» TASK INPUTS
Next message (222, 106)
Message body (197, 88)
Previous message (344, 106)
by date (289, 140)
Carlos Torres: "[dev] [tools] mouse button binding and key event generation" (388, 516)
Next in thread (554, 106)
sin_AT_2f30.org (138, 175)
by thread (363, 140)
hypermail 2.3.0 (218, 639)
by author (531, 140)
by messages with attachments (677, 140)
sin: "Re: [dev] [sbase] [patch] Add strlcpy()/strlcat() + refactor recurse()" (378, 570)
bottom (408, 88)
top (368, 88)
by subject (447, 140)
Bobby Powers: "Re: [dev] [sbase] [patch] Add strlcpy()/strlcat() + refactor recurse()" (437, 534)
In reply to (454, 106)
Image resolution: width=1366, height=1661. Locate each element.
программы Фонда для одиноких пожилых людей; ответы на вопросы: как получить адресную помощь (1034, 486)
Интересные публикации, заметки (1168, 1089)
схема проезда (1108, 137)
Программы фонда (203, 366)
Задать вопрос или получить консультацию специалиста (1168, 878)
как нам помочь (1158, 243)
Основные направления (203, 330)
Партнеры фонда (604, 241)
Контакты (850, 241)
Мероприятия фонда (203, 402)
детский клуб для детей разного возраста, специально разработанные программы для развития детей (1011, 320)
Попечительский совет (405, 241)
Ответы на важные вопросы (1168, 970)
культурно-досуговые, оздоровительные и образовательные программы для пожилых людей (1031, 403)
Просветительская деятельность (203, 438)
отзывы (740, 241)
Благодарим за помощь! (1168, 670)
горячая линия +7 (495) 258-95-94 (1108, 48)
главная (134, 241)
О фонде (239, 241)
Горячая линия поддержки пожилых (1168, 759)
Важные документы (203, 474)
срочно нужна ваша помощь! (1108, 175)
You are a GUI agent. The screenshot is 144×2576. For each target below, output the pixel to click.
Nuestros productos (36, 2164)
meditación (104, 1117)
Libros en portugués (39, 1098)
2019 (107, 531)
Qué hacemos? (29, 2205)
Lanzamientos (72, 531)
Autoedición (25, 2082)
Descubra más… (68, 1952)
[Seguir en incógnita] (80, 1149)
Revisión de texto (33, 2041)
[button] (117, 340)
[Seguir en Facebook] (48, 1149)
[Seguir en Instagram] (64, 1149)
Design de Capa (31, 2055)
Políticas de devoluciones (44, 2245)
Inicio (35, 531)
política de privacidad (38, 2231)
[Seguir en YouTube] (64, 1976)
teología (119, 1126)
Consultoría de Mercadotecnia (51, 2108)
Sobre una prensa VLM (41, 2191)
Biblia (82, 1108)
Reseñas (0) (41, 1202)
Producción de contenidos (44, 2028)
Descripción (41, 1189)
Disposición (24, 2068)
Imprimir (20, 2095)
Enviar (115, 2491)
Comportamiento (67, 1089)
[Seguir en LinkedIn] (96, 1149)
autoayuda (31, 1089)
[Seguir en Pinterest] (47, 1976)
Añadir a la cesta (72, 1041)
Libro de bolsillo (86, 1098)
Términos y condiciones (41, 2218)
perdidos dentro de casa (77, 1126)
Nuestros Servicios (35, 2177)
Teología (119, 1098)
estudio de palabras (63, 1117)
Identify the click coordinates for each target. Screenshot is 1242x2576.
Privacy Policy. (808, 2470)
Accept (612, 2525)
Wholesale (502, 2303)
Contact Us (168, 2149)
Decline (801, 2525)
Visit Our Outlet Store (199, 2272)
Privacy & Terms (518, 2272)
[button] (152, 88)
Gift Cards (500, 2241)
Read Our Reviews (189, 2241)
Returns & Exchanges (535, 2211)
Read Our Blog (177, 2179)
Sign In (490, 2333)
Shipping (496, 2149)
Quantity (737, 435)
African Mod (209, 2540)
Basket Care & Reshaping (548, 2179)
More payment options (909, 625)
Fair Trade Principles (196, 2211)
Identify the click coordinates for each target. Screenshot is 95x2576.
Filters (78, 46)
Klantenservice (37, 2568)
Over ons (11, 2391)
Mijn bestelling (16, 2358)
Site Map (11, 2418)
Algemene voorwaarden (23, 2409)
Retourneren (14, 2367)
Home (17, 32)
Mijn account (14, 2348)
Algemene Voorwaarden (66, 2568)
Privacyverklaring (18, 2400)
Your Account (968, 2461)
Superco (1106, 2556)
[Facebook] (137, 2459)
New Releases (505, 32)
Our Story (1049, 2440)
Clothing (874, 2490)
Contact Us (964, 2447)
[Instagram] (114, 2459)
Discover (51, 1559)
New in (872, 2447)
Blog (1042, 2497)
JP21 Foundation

» WHAT TO WORK ON
Only the lines above from the line containing "культурно-досуговые, оздоровительные и" through the line containing "Горячая линия поддержки пожилых (1168, 759)" should be retyped, exactly and with both ends included.

» RESPONSE AREA
культурно-досуговые, оздоровительные и образовательные программы для пожилых людей (1031, 403)
Просветительская деятельность (203, 438)
отзывы (740, 241)
Благодарим за помощь! (1168, 670)
горячая линия +7 (495) 258-95-94 (1108, 48)
главная (134, 241)
О фонде (239, 241)
Горячая линия поддержки пожилых (1168, 759)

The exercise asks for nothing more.